◆ Passage given
- Born: 29 March 1959
- Died: 1 May 2021 (aged 62)
- Occupation: Game designer

= Richard Halliwell (game designer) =

British game designer (1959–2021)

Richard Fretson Halliwell (29 March 1959 – 1 May 2021) was a British game designer who worked at Games Workshop (GW) during their seminal period in the 1980s, creating many of the games that would become central to GW's success.

==Career==
===Early games===
As teenagers living in Lincoln, England in the 1970s, Richard Halliwell and his school friend Rick Priestley liked to play tabletop miniature wargames. In 1979, while still in school, they decided to create a set of rules for a fantasy miniatures wargame they called Reaper. Halliwell and Priestley found a small company, Tabletop Games, that was willing to publish their small booklet but had no sales outlet. They contacted Bryan Ansell of Asgard Miniatures in Nottingham; he put them in touch with the Nottingham Model Soldier Shop, who agreed to sell Reaper.

◆ Supplied information
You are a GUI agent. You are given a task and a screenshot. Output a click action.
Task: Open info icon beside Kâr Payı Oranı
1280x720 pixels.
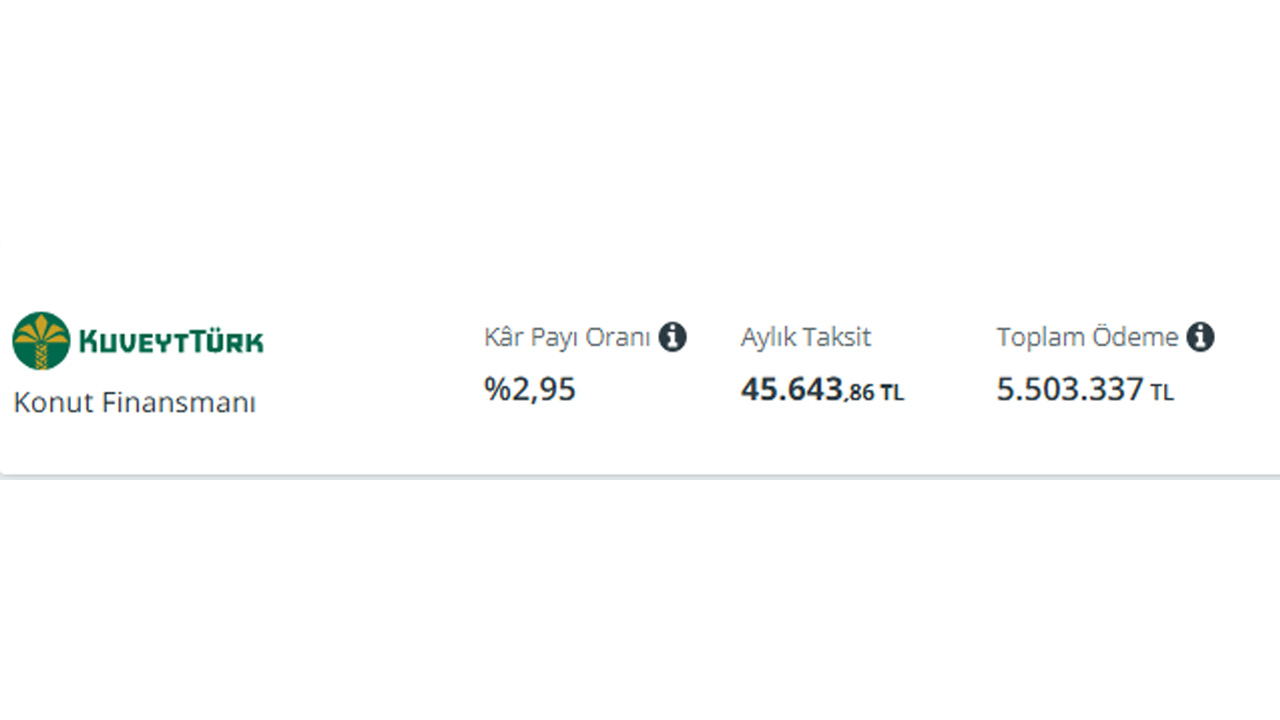point(672,337)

◆ Instructions
1. In the Richard Halliwell biography, starting at "Richard Fretson Halliwell" and ending at "to GW's success.", give the passage again with "Games Workshop" switched to "Citadel Miniatures".
2. Answer these about the Richard Halliwell biography:
(a) On what date was Halliwell born?
(b) In what year did Halliwell and Priestley decide to write rules for Reaper?
(c) Which small company was willing to publish their booklet?
3. How would the Richard Halliwell biography carry on after its last sentence?

◆ Replies
1.
Richard Fretson Halliwell (29 March 1959 – 1 May 2021) was a British game designer who worked at Citadel Miniatures (GW) during their seminal period in the 1980s, creating many of the games that would become central to GW's success.

2.
(a) 29 March 1959
(b) 1979
(c) Tabletop Games

3.
With one rulebook for sale, Halliwell and Priestley collaborated on a second effort, a science fiction miniatures wargame titled Combat 3000, also published by Tabletop, that used 15mm/25mm "space marine" miniatures from Asgard.

About this time, Bryan Ansell, with financial backing from Games Workshop, left Asgard Miniatures to form Citadel Miniatures in Newark. Halliwell got a job there, but found that he also liked to travel abroad frequently, and soon stepped back from fulltime employment, preferring to do odd jobs and freelance work for Citadel, usually as a mould maker.

===Imperial Commander===
During this time (in 1981), he and Ansell collaborated on the rules for a science fiction wargame called Imperial Commander that featured a titanic struggle between two vast forces. It was again published by Tabletop Games. It is a 15mm science fiction war game, based on the range of metal Laserburn miniatures available from Tabletop Games. The game still has a small but enthusiastic following. Battles take place between an oppressive, galaxy spanning "Imperium" and the religious, fanatic "Red Redemption". Players take in turns to move, fight and command armies of between twenty and fifty miniature figures each, and following the rules, tabletop games lasting a few hours are played. This type of war game is played on a tabletop with miniature figures, vehicles and scenery. Two or more players are required. An updated version of this game, called Imperial Commander 2 was in development; however, it was never published because of copyright issues.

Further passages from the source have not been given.